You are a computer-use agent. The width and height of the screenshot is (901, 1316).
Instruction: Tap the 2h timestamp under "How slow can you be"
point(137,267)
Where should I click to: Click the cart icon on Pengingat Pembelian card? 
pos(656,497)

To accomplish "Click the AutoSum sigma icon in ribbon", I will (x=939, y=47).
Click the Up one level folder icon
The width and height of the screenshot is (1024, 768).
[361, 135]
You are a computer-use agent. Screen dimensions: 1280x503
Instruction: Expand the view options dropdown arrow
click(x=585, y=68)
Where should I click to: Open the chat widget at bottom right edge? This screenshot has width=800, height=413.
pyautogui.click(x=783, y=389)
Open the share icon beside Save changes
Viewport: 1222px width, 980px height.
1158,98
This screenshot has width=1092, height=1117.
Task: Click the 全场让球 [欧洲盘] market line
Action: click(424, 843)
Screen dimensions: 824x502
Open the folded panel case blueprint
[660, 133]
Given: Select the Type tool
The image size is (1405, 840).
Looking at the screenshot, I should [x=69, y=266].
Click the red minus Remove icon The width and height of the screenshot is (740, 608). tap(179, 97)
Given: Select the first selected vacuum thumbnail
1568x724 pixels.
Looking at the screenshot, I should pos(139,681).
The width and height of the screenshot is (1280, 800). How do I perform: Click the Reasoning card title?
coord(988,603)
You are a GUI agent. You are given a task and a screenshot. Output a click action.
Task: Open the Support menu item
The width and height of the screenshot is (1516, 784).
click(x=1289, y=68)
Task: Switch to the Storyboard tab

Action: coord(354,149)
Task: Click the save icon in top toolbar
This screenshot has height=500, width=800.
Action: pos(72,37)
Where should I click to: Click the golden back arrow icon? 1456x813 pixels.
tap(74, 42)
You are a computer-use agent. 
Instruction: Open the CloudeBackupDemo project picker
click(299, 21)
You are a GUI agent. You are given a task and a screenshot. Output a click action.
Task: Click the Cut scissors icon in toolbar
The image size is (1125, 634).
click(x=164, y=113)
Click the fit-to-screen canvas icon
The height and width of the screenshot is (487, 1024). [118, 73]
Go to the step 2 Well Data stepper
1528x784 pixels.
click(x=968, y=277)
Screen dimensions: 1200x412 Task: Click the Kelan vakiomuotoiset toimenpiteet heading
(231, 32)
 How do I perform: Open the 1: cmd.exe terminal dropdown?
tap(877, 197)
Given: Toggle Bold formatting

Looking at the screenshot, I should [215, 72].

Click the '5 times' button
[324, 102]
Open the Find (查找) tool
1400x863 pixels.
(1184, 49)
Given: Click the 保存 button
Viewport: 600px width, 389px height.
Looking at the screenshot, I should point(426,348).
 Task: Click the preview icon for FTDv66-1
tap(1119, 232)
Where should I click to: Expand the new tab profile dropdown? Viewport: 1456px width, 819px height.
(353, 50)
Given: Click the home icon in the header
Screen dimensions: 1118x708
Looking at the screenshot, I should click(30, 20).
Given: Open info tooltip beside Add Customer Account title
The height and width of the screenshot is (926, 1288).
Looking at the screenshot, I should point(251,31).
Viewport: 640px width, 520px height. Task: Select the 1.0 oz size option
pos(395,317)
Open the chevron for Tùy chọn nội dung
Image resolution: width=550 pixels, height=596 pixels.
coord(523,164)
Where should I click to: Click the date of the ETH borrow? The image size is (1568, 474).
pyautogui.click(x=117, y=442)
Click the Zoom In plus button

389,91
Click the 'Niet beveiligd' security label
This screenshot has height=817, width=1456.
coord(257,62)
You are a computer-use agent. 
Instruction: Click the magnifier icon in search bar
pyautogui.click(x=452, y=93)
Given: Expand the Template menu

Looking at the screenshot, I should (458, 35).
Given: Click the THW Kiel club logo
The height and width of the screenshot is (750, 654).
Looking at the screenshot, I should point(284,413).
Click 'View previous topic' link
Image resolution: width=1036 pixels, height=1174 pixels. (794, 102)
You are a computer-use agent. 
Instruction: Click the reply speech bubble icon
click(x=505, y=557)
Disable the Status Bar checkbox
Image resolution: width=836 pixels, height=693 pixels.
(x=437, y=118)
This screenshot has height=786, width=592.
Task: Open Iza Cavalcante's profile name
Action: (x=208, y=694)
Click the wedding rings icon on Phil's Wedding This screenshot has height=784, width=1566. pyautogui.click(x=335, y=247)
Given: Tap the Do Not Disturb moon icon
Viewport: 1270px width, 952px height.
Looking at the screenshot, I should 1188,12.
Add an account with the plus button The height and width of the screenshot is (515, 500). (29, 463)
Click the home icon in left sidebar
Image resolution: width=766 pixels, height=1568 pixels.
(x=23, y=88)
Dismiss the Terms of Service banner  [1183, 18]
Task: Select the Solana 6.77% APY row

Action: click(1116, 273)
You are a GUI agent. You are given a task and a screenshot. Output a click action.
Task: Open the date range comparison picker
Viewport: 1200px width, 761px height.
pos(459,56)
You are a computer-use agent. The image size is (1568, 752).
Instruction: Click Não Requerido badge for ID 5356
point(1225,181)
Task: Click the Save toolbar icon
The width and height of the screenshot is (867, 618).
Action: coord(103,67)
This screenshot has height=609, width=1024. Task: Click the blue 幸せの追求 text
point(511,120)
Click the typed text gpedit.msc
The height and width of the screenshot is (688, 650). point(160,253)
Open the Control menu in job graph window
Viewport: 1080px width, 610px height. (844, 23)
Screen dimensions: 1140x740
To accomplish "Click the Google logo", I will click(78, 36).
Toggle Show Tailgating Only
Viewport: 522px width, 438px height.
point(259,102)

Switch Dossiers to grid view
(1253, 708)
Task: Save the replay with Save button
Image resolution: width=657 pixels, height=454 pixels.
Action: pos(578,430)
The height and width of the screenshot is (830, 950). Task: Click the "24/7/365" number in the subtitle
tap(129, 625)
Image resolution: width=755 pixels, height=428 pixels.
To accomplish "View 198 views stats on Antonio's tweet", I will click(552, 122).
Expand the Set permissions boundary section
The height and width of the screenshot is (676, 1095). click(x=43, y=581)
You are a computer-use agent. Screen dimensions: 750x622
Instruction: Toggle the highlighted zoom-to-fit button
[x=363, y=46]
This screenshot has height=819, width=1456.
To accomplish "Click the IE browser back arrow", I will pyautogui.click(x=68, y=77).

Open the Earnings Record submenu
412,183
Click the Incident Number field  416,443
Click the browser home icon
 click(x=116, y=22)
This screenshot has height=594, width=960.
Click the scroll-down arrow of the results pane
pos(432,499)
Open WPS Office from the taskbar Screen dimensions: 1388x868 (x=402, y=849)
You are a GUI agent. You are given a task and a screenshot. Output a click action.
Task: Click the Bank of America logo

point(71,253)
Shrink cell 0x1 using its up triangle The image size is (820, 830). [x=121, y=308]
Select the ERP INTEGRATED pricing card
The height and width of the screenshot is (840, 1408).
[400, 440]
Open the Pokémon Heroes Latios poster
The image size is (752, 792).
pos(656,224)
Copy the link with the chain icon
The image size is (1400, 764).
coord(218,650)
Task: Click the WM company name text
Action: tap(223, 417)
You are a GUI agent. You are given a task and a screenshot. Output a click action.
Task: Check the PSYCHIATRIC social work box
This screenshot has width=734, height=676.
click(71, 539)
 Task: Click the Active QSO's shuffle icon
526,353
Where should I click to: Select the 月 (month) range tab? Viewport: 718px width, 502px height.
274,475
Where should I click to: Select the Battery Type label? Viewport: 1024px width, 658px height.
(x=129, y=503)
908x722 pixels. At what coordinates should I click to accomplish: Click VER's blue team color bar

#### [Exercise directions]
Rewrite the items above, replacing "Where should I click to" with "Where do I click to" everywhere it occurs and leaving all other text unchanged.

#### [Reply]
You are a computer-use agent. The width and height of the screenshot is (901, 1316).
Instruction: Tap the 2h timestamp under "How slow can you be"
point(137,267)
Where do I click to: Click the cart icon on Pengingat Pembelian card? 
pos(656,497)

To accomplish "Click the AutoSum sigma icon in ribbon", I will (x=939, y=47).
Click the Up one level folder icon
The width and height of the screenshot is (1024, 768).
[361, 135]
You are a computer-use agent. Screen dimensions: 1280x503
Instruction: Expand the view options dropdown arrow
click(x=585, y=68)
Where do I click to: Open the chat widget at bottom right edge? This screenshot has width=800, height=413.
pyautogui.click(x=783, y=389)
Open the share icon beside Save changes
Viewport: 1222px width, 980px height.
1158,98
This screenshot has width=1092, height=1117.
Task: Click the 全场让球 [欧洲盘] market line
Action: click(424, 843)
Screen dimensions: 824x502
Open the folded panel case blueprint
[660, 133]
Given: Select the Type tool
The image size is (1405, 840).
Looking at the screenshot, I should [x=69, y=266].
Click the red minus Remove icon The width and height of the screenshot is (740, 608). tap(179, 97)
Given: Select the first selected vacuum thumbnail
1568x724 pixels.
Looking at the screenshot, I should pos(139,681).
The width and height of the screenshot is (1280, 800). How do I perform: Click the Reasoning card title?
coord(988,603)
You are a GUI agent. You are given a task and a screenshot. Output a click action.
Task: Open the Support menu item
The width and height of the screenshot is (1516, 784).
click(x=1289, y=68)
Task: Switch to the Storyboard tab

Action: coord(354,149)
Task: Click the save icon in top toolbar
This screenshot has height=500, width=800.
Action: pos(72,37)
Where do I click to: Click the golden back arrow icon? 1456x813 pixels.
tap(74, 42)
You are a computer-use agent. 
Instruction: Open the CloudeBackupDemo project picker
click(299, 21)
You are a GUI agent. You are given a task and a screenshot. Output a click action.
Task: Click the Cut scissors icon in toolbar
The image size is (1125, 634).
click(x=164, y=113)
Click the fit-to-screen canvas icon
The height and width of the screenshot is (487, 1024). [118, 73]
Go to the step 2 Well Data stepper
1528x784 pixels.
click(x=968, y=277)
Screen dimensions: 1200x412 Task: Click the Kelan vakiomuotoiset toimenpiteet heading
(231, 32)
 How do I perform: Open the 1: cmd.exe terminal dropdown?
tap(877, 197)
Given: Toggle Bold formatting

Looking at the screenshot, I should [215, 72].

Click the '5 times' button
[324, 102]
Open the Find (查找) tool
1400x863 pixels.
(1184, 49)
Given: Click the 保存 button
Viewport: 600px width, 389px height.
Looking at the screenshot, I should point(426,348).
 Task: Click the preview icon for FTDv66-1
tap(1119, 232)
Where do I click to: Expand the new tab profile dropdown? Viewport: 1456px width, 819px height.
(353, 50)
Given: Click the home icon in the header
Screen dimensions: 1118x708
Looking at the screenshot, I should click(30, 20).
Given: Open info tooltip beside Add Customer Account title
The height and width of the screenshot is (926, 1288).
Looking at the screenshot, I should point(251,31).
Viewport: 640px width, 520px height. Task: Select the 1.0 oz size option
pos(395,317)
Open the chevron for Tùy chọn nội dung
Image resolution: width=550 pixels, height=596 pixels.
coord(523,164)
Where do I click to: Click the date of the ETH borrow? The image size is (1568, 474).
pyautogui.click(x=117, y=442)
Click the Zoom In plus button

389,91
Click the 'Niet beveiligd' security label
This screenshot has height=817, width=1456.
coord(257,62)
You are a computer-use agent. 
Instruction: Click the magnifier icon in search bar
pyautogui.click(x=452, y=93)
Given: Expand the Template menu

Looking at the screenshot, I should (458, 35).
Given: Click the THW Kiel club logo
The height and width of the screenshot is (750, 654).
Looking at the screenshot, I should point(284,413).
Click 'View previous topic' link
Image resolution: width=1036 pixels, height=1174 pixels. (794, 102)
You are a computer-use agent. 
Instruction: Click the reply speech bubble icon
click(x=505, y=557)
Disable the Status Bar checkbox
Image resolution: width=836 pixels, height=693 pixels.
(x=437, y=118)
This screenshot has height=786, width=592.
Task: Open Iza Cavalcante's profile name
Action: (x=208, y=694)
Click the wedding rings icon on Phil's Wedding This screenshot has height=784, width=1566. pyautogui.click(x=335, y=247)
Given: Tap the Do Not Disturb moon icon
Viewport: 1270px width, 952px height.
Looking at the screenshot, I should 1188,12.
Add an account with the plus button The height and width of the screenshot is (515, 500). (29, 463)
Click the home icon in left sidebar
Image resolution: width=766 pixels, height=1568 pixels.
(x=23, y=88)
Dismiss the Terms of Service banner  [1183, 18]
Task: Select the Solana 6.77% APY row

Action: click(1116, 273)
You are a GUI agent. You are given a task and a screenshot. Output a click action.
Task: Open the date range comparison picker
Viewport: 1200px width, 761px height.
pos(459,56)
You are a computer-use agent. The image size is (1568, 752).
Instruction: Click Não Requerido badge for ID 5356
point(1225,181)
Task: Click the Save toolbar icon
The width and height of the screenshot is (867, 618).
Action: coord(103,67)
This screenshot has height=609, width=1024. Task: Click the blue 幸せの追求 text
point(511,120)
Click the typed text gpedit.msc
The height and width of the screenshot is (688, 650). point(160,253)
Open the Control menu in job graph window
Viewport: 1080px width, 610px height. (844, 23)
Screen dimensions: 1140x740
To accomplish "Click the Google logo", I will click(78, 36).
Toggle Show Tailgating Only
Viewport: 522px width, 438px height.
point(259,102)

Switch Dossiers to grid view
(1253, 708)
Task: Save the replay with Save button
Image resolution: width=657 pixels, height=454 pixels.
Action: pos(578,430)
The height and width of the screenshot is (830, 950). Task: Click the "24/7/365" number in the subtitle
tap(129, 625)
Image resolution: width=755 pixels, height=428 pixels.
To accomplish "View 198 views stats on Antonio's tweet", I will click(552, 122).
Expand the Set permissions boundary section
The height and width of the screenshot is (676, 1095). click(x=43, y=581)
You are a computer-use agent. Screen dimensions: 750x622
Instruction: Toggle the highlighted zoom-to-fit button
[x=363, y=46]
This screenshot has height=819, width=1456.
To accomplish "Click the IE browser back arrow", I will pyautogui.click(x=68, y=77).

Open the Earnings Record submenu
412,183
Click the Incident Number field  416,443
Click the browser home icon
 click(x=116, y=22)
This screenshot has height=594, width=960.
Click the scroll-down arrow of the results pane
pos(432,499)
Open WPS Office from the taskbar Screen dimensions: 1388x868 (x=402, y=849)
You are a GUI agent. You are given a task and a screenshot. Output a click action.
Task: Click the Bank of America logo

point(71,253)
Shrink cell 0x1 using its up triangle The image size is (820, 830). [x=121, y=308]
Select the ERP INTEGRATED pricing card
The height and width of the screenshot is (840, 1408).
[400, 440]
Open the Pokémon Heroes Latios poster
The image size is (752, 792).
pos(656,224)
Copy the link with the chain icon
The image size is (1400, 764).
coord(218,650)
Task: Click the WM company name text
Action: tap(223, 417)
You are a GUI agent. You are given a task and a screenshot. Output a click action.
Task: Check the PSYCHIATRIC social work box
This screenshot has width=734, height=676.
click(71, 539)
 Task: Click the Active QSO's shuffle icon
526,353
Where do I click to: Select the 月 (month) range tab? Viewport: 718px width, 502px height.
274,475
Where do I click to: Select the Battery Type label? Viewport: 1024px width, 658px height.
(x=129, y=503)
908x722 pixels. At what coordinates should I click to accomplish: Click VER's blue team color bar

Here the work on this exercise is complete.